Still, some newcomers are reluctant to take the help, South-Jones said, recalling how one laid-off man told her he felt sheepish about taking a box from her. "I feel like I'm taking from someone else," he said.

At Greater Macedonia Baptist Church in Port Sulphur, food-shelf coordinator Diedra Davis said she could feed more households if she had more perishable items, which are in high demand. Right after the Second Harvest truck arrives each month, about 80 families flock to the church on Thursdays to get bread, fresh meat and fresh produce but at that point -- three weeks after delivery -- her freezer and refrigerator are mostly empty, she said. So this Thursday she filled food boxes for about 20 families with what she had on hand: bags of dried beans, rice and cartons of extended-shelf-life milk.

Nationally, Feeding America agencies report that 19 percent of the families they help have at least one elderly member.
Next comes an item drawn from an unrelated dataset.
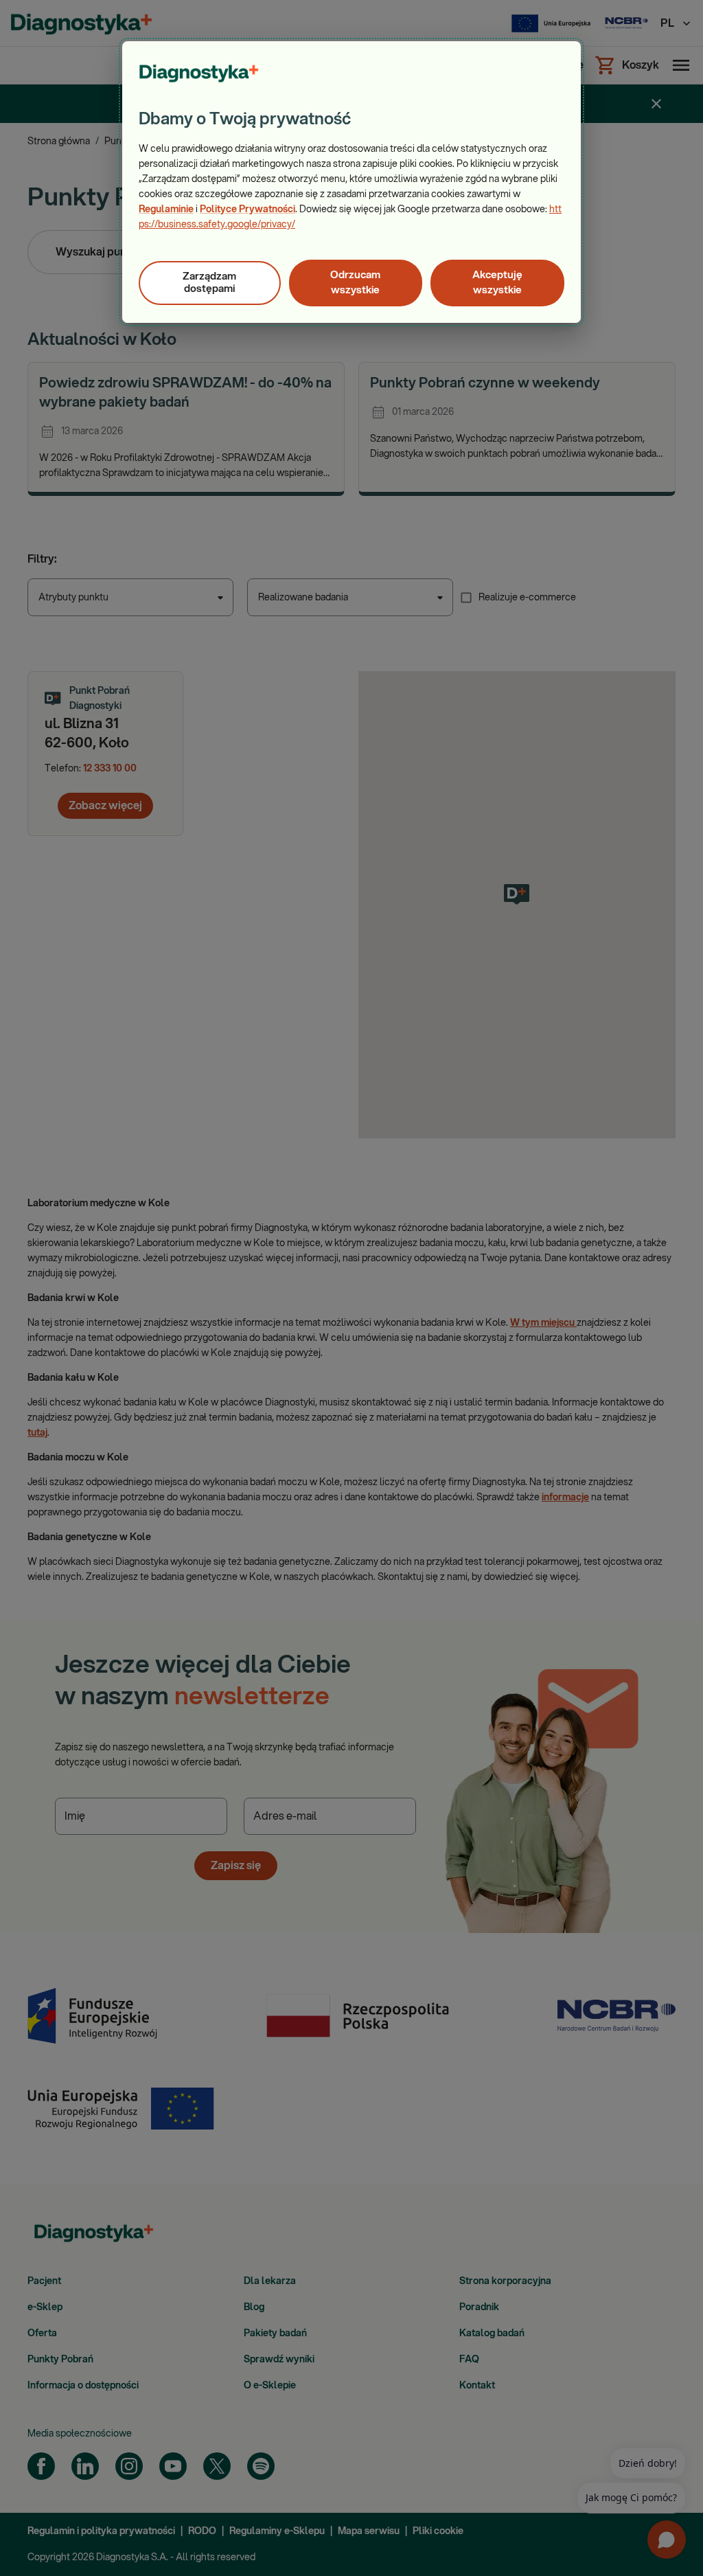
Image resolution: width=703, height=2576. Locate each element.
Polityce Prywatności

But in south Louisiana, Second Harvest reports that 30 percent of its families included an elderly person. Researchers studying hunger have found that elderly people are much less likely to apply for, and receive, food stamps.

The federal agriculture department recently allowed the state Department of Social Services to verify applications over the phone instead of the previously required face-to-face interviews, said Trey Williams, spokesman for DSS, which administers the food-stamp program. Williams noted that this summer DSS plans to further streamline the application process with online applications and a one-stop Call Center.

Part of the increased need for New Orleans food pantries is the result of dispersed families, said South-Jones, who notes that many of her regular elderly visitors once were fed regularly by their children. So in recent years, she's begun giving all senior citizens two clamshell containers at lunchtime: one for lunch and one for dinner.

"A lot of their children didn't come back after Katrina," she said.